Retype the lines of the material below, exactly and only, from the one containing "At what coordinates" through the last line, with pictures left out.

╭─ Input

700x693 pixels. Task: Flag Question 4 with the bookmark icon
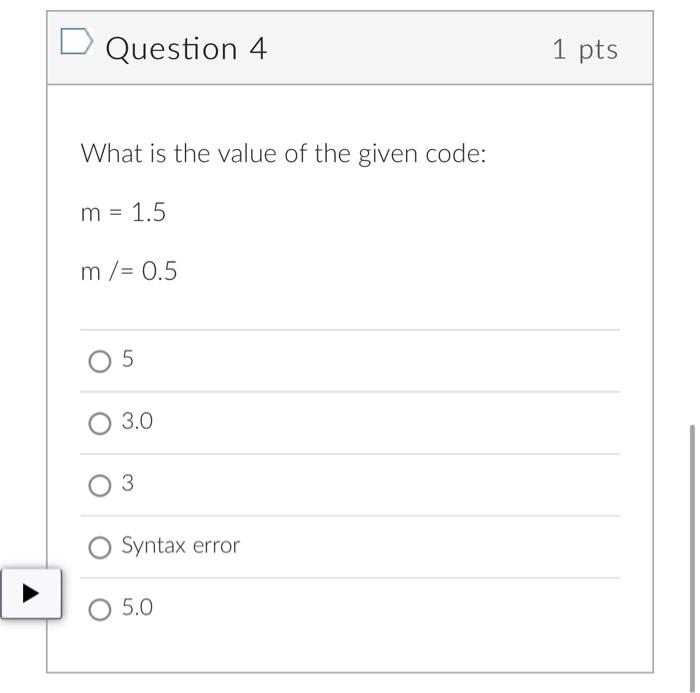click(76, 44)
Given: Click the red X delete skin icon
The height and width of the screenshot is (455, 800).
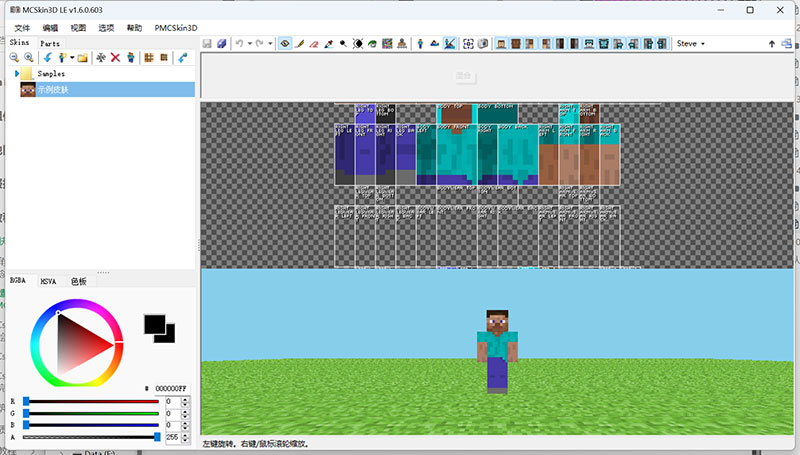Looking at the screenshot, I should (115, 58).
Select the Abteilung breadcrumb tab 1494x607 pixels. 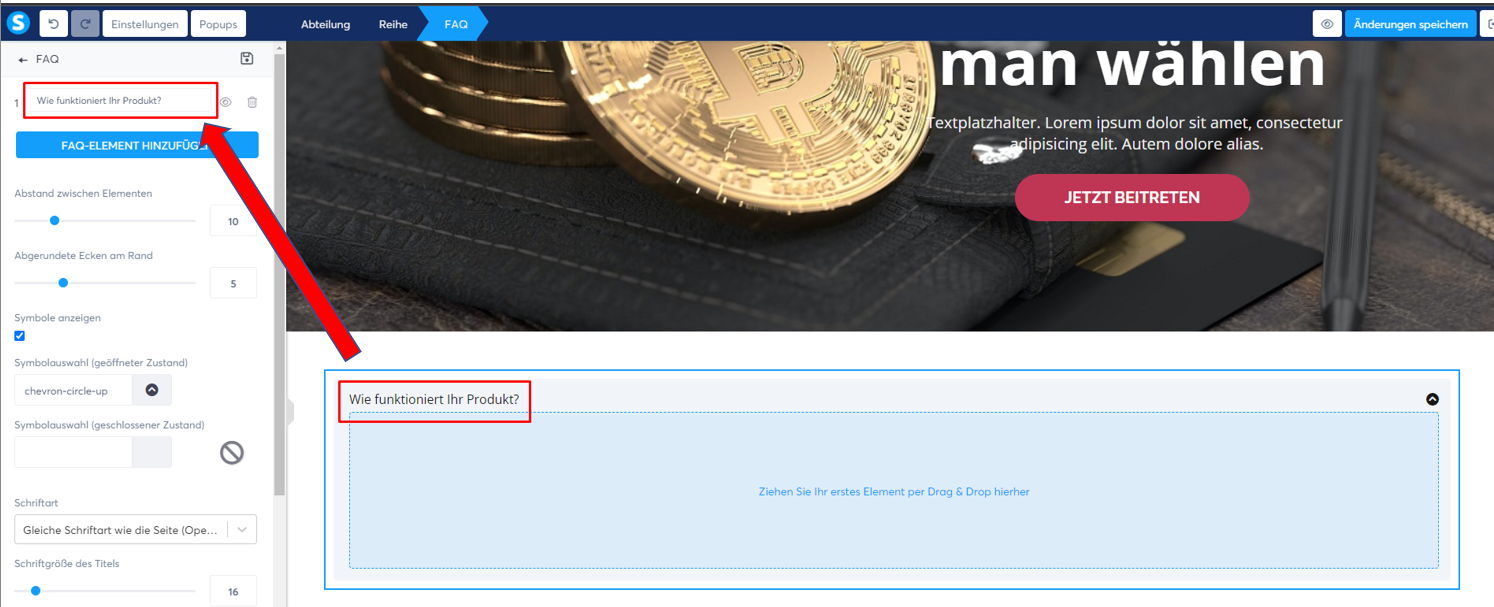click(326, 24)
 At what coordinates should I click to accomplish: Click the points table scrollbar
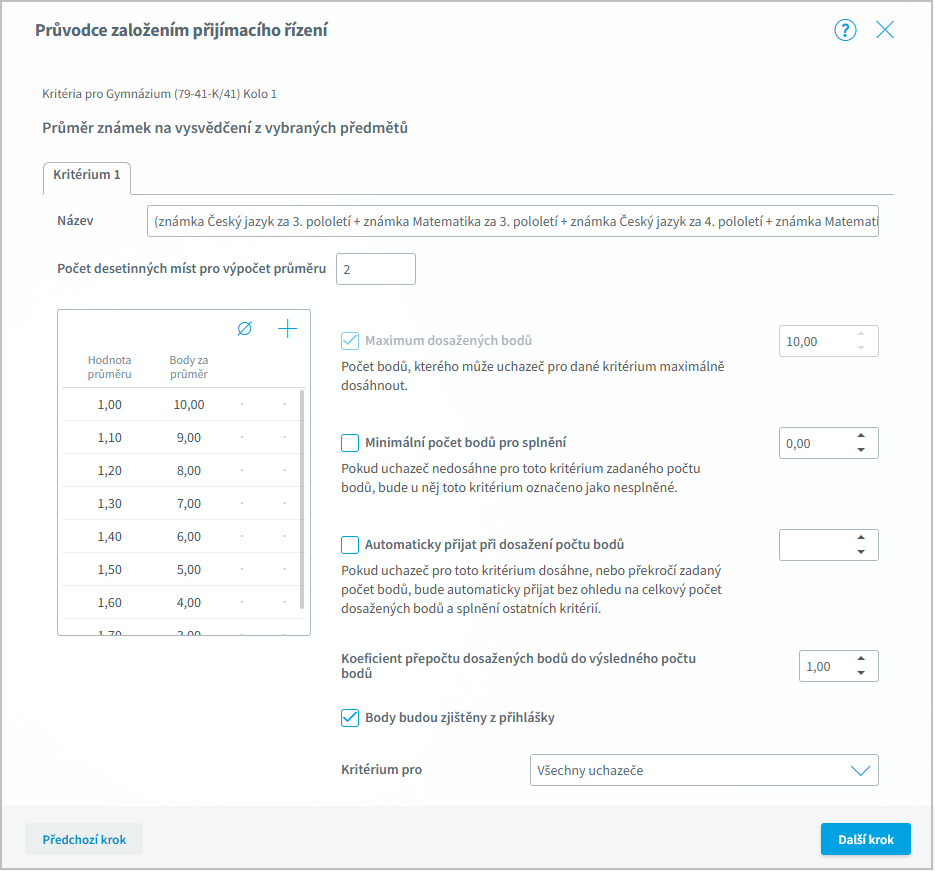[x=302, y=500]
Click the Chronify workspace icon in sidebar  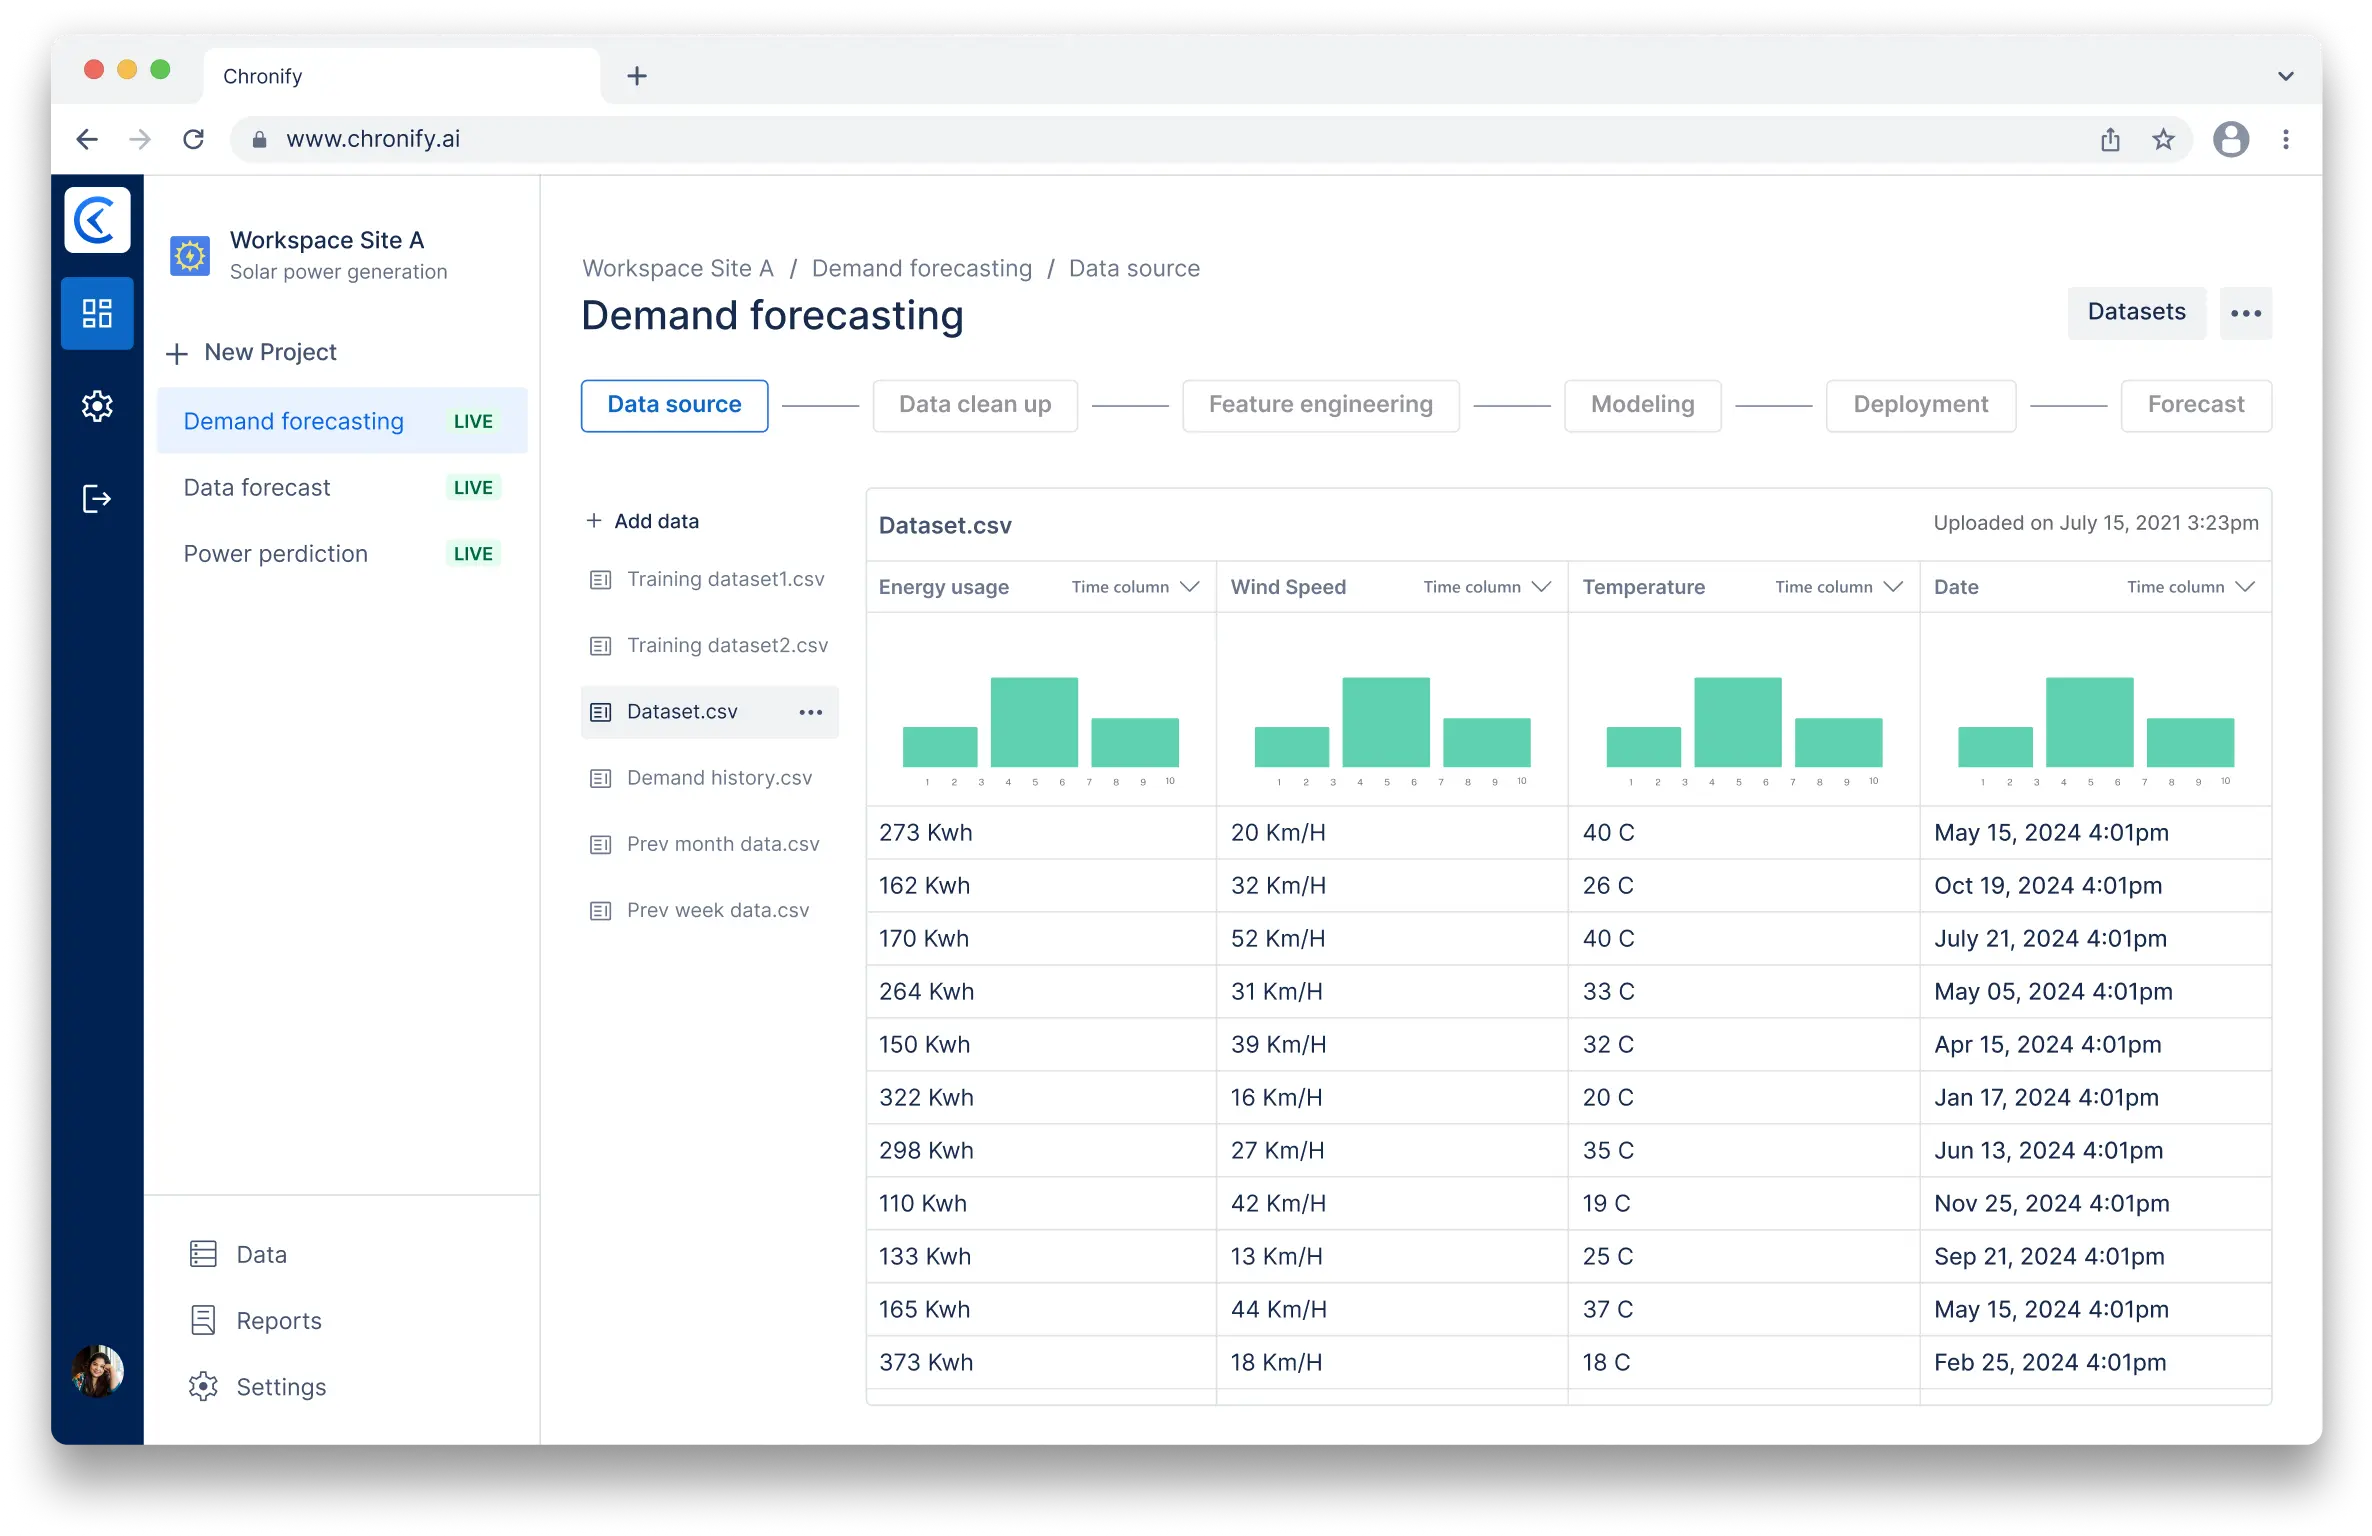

╰─

▶ [Written response]:
 At what coordinates should I click to accomplish: Click the points table scrollbar
[x=302, y=500]
Click the Chronify workspace icon in sidebar  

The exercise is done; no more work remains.